If the months were all in a sequence, and we are limiting our search to a particular year then Min(month) + Count(times billed) - 1 should = Max(month).
declare #billing table(Custname varchar(10), month int, billed bit)
insert into #billing values (1234, 1, 1)
insert into #billing values (1234, 2, 1)
insert into #billing values (2345, 3, 1)
insert into #billing values (2345, 4, 1)
insert into #billing values (2345, 5, 1)
insert into #billing values (3456, 1, 1)
insert into #billing values (3456, 3, 1)
insert into #billing values (3456, 9, 1)
insert into #billing values (3456, 10, 1)

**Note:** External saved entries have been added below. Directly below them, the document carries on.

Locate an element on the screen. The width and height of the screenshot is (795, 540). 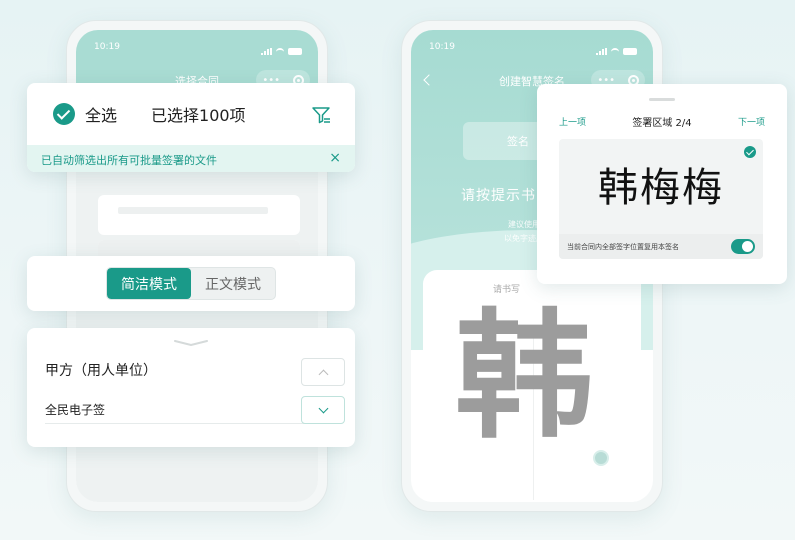
signature-text: 韩梅梅 is located at coordinates (661, 188).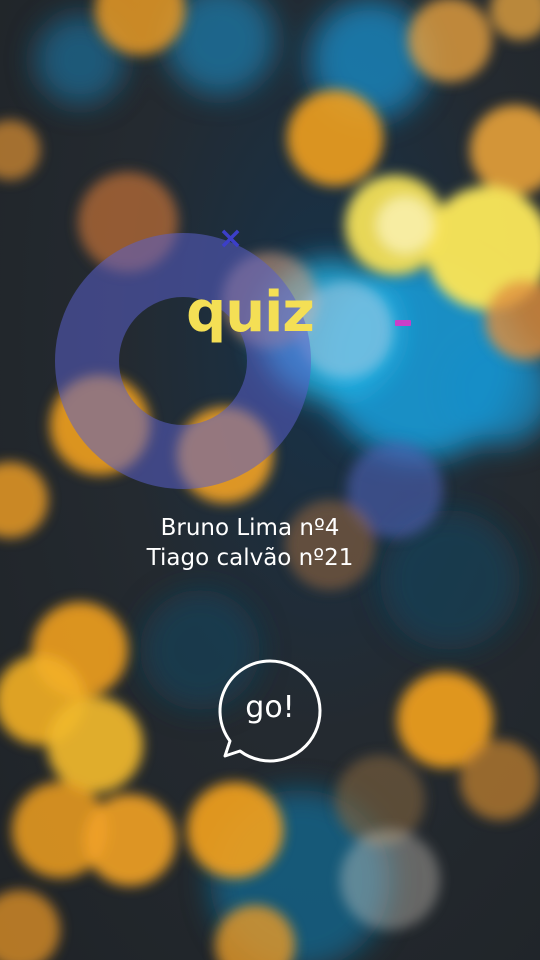  Describe the element at coordinates (250, 558) in the screenshot. I see `author-line-2: Tiago calvão nº21` at that location.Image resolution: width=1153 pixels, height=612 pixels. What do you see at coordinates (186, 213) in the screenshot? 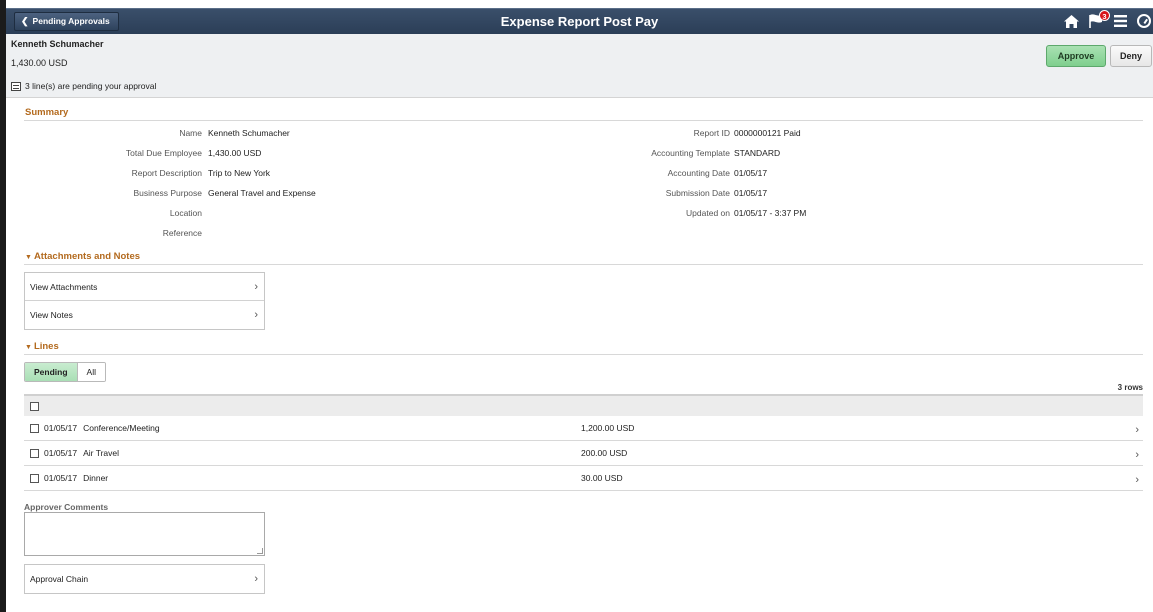
I see `field-label-location: Location` at bounding box center [186, 213].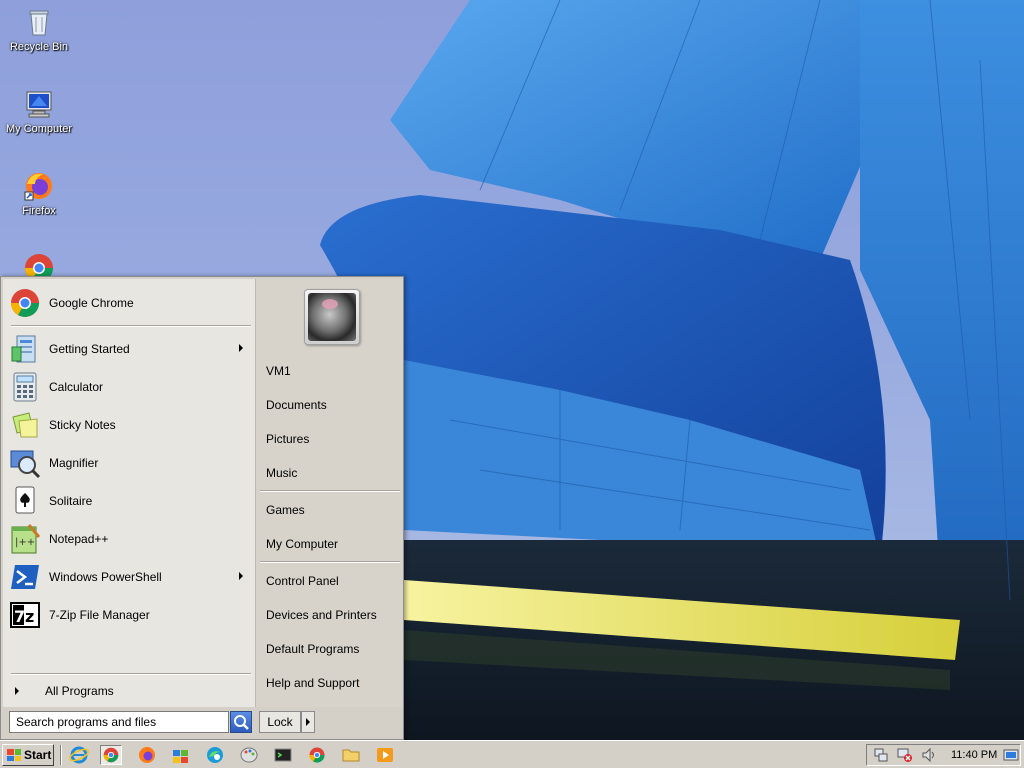 The width and height of the screenshot is (1024, 768). I want to click on desktop-icon-label: My Computer, so click(39, 129).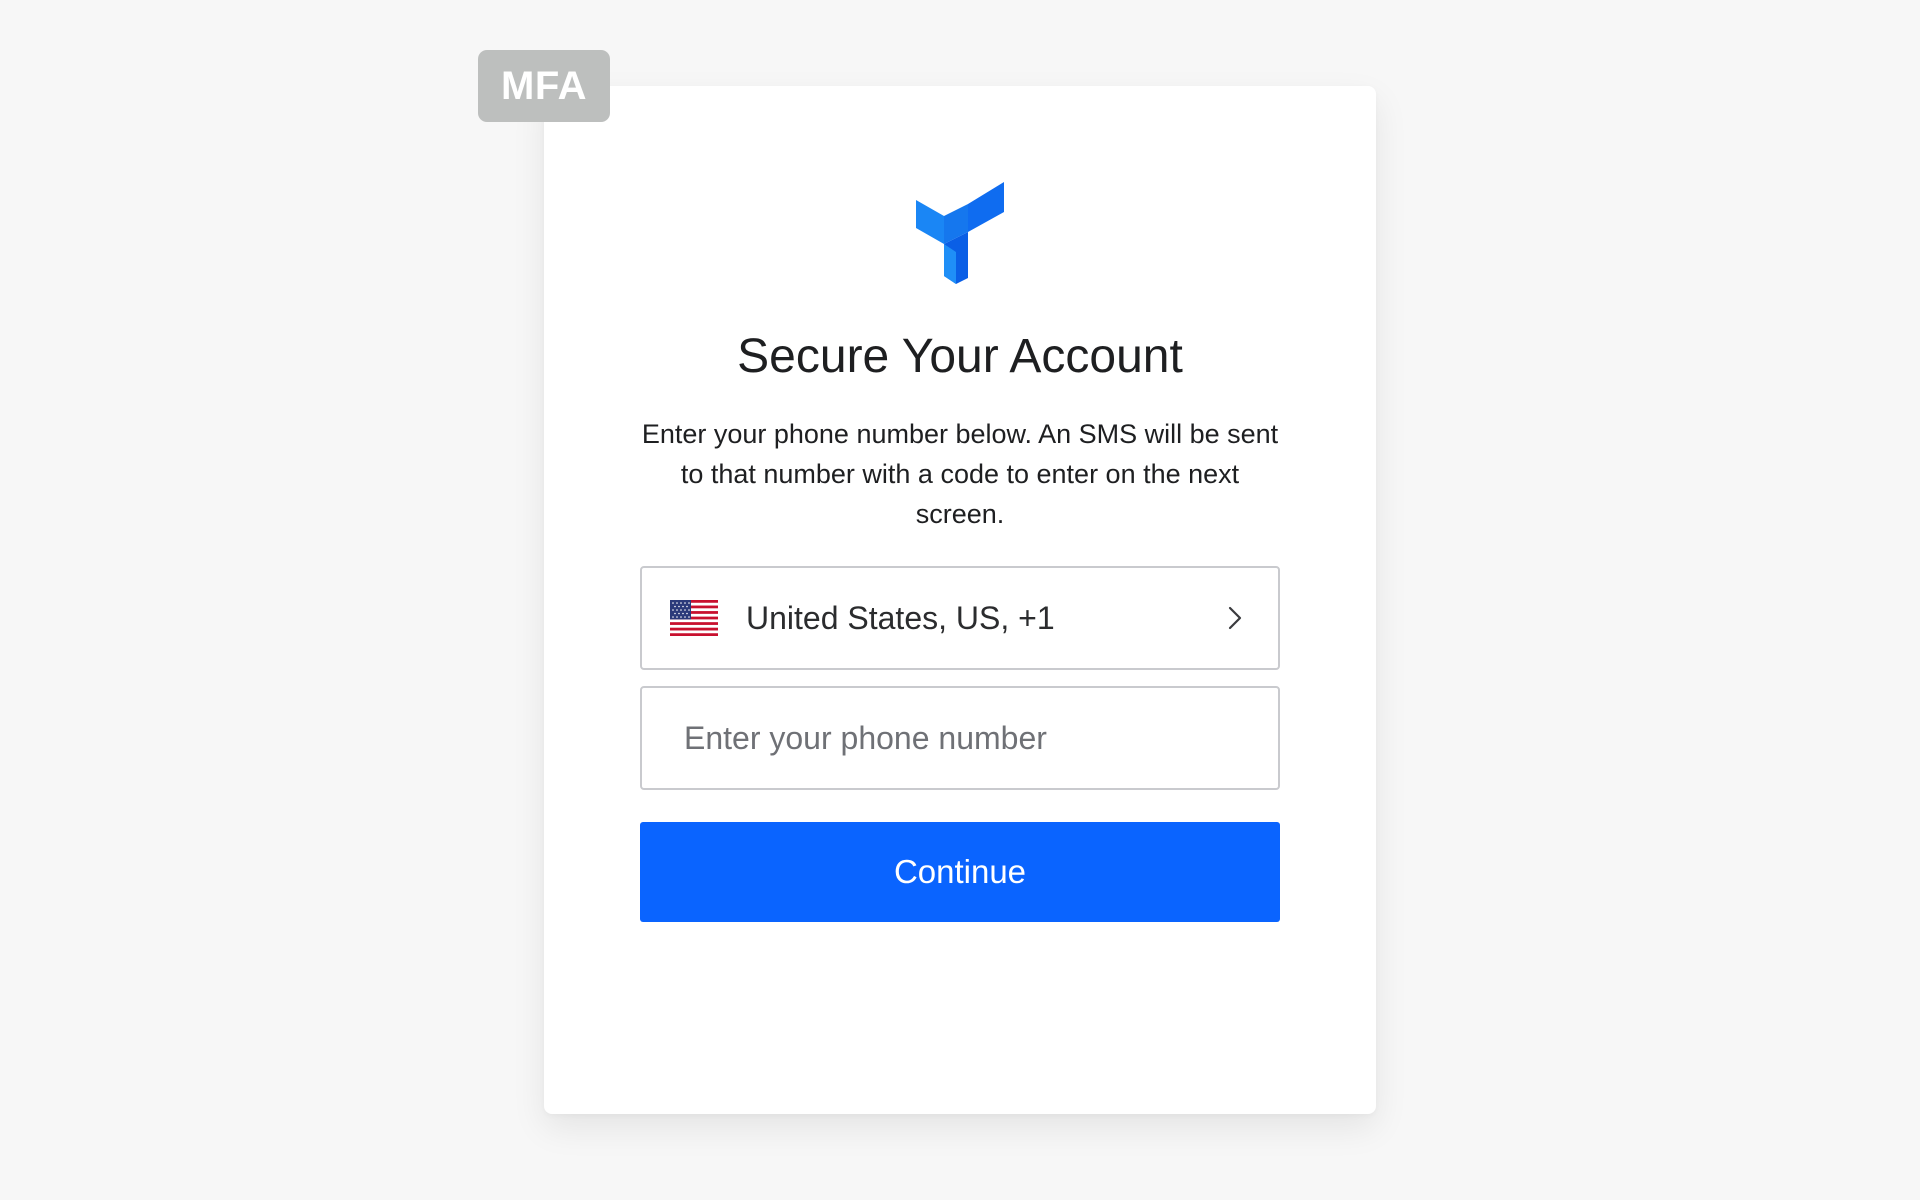  What do you see at coordinates (960, 738) in the screenshot?
I see `phone-number-input` at bounding box center [960, 738].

Select CustName, Count(1) as MonthsBilled,
Case
when Min(Month) + Count(1) - 1 = Max(Month)
then 1
else 0
end Concurrent
From #billing
where Billed = 1
Group by CustName
Cust Months Concurrent
1234 2 1
2345 3 1
3456 4 0
The suggestions here work based on an assumption that you will never bill a customer twice or more in the same month. If that isn't a safe assumption, you need a different approach. Let us know if that's the case.
how about:
SELECT custName, month, count(*) as tally
from billing
where billed = 1
group by custName, month
You left out some important information (like how Month is stored) and what database you're using, but here's a logical approach that you can start with:
CREATE VIEW CustomerBilledInMonth (CustName, Month, AmountBilled, ContinuousFlag) AS
SELECT CustName, Month, SUM(AmountBilled), 'Noncontinuous'
FROM BillingTable BT1
WHERE NOT EXISTS
(SELECT * FROM BillingTable BT2 WHERE BT2.CustName = BT1.CustName AND BT2.Month = BT1.Month - 1)
GROUP BY CustName, Month
UNION
SELECT CustName, Month, SUM(AmountBilled), 'Continuous'
FROM BillingTable BT1
WHERE EXISTS
(SELECT * FROM BillingTable BT2 WHERE BT2.CustName = BT1.CustName AND BT2.Month = BT1.Month - 1)
GROUP BY CustName, Month
Assuming that Month here is a consecutive integer field incremented by one from the first possible month in the system, this gives you with each customer's billing for each month summed up, and an additional flag containing 'Continuous' for those months that followed a month in which the customer was also billed and 'Noncontinuous' for those months that followed a month in which the customer was not billed.
Then:
SELECT CustName, LISTOF(Month), SUM(AmountBilled), MAX(ContinuousFlag)
FROM CustomerBilledInMonth GROUP BY CustName
will give you more or less what you want (where LISTOF is some kind of COALESCE type function dependent on the exact database you're using).